_Material provided_:

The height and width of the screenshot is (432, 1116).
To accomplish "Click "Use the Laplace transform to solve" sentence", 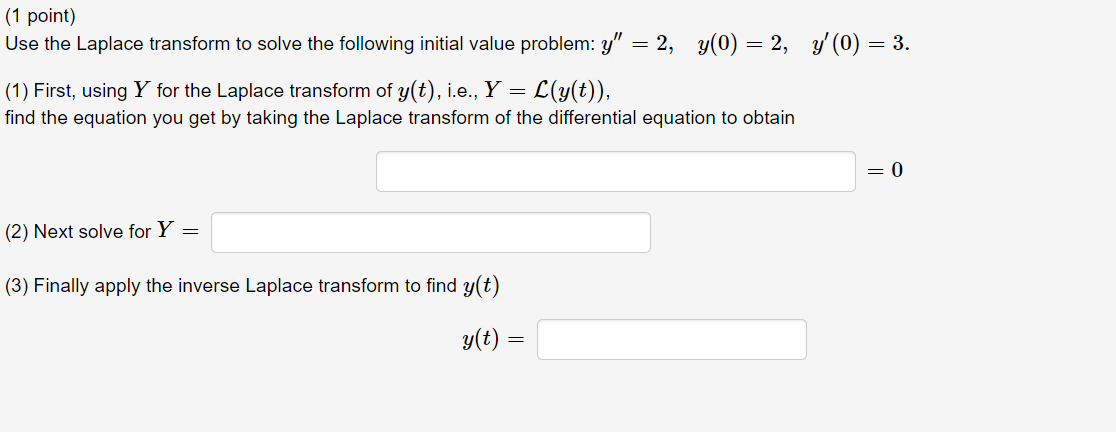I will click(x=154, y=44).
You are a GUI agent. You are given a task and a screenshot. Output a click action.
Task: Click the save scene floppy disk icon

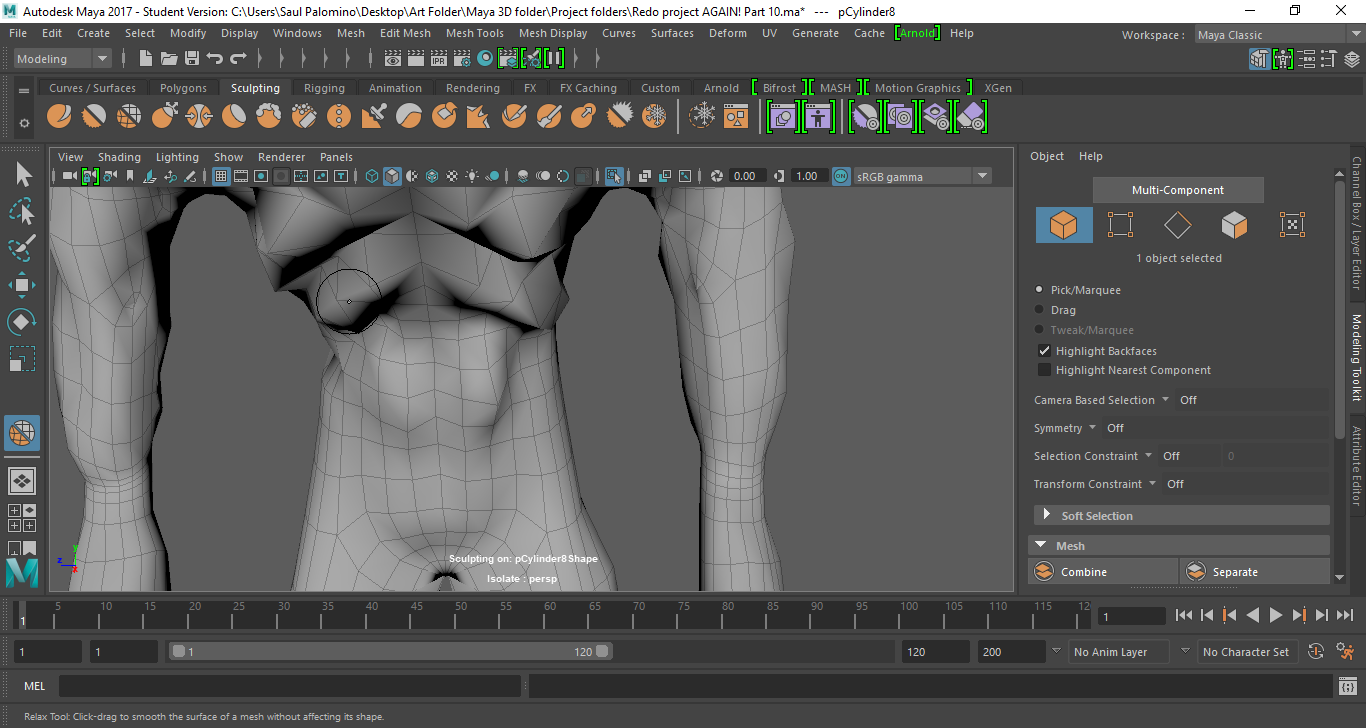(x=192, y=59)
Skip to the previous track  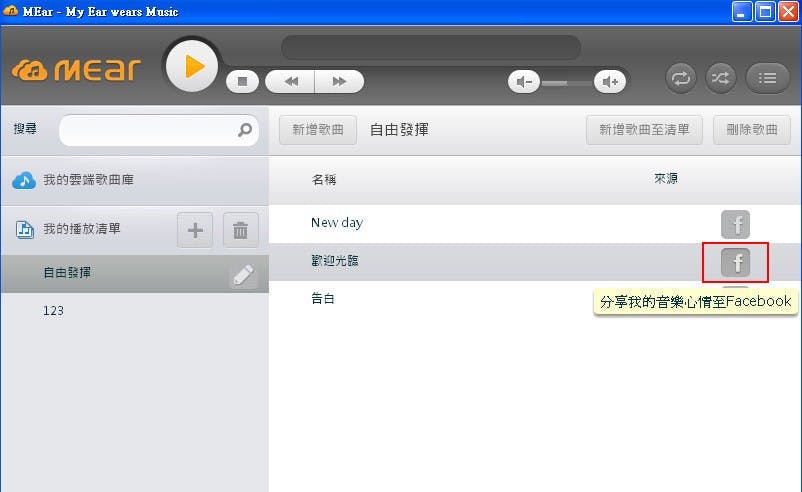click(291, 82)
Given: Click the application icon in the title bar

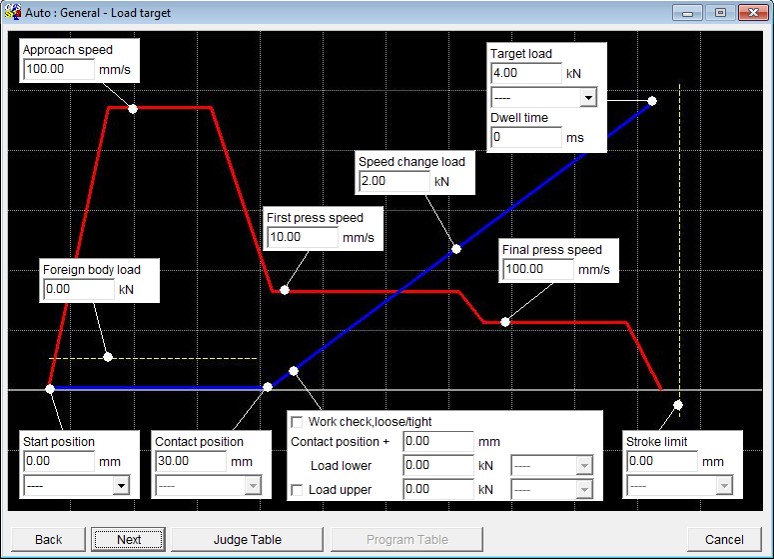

_Assigned task_: Count every line in the listing where the string "screenshot" occurs. Give the total alone.

_Response below_: 2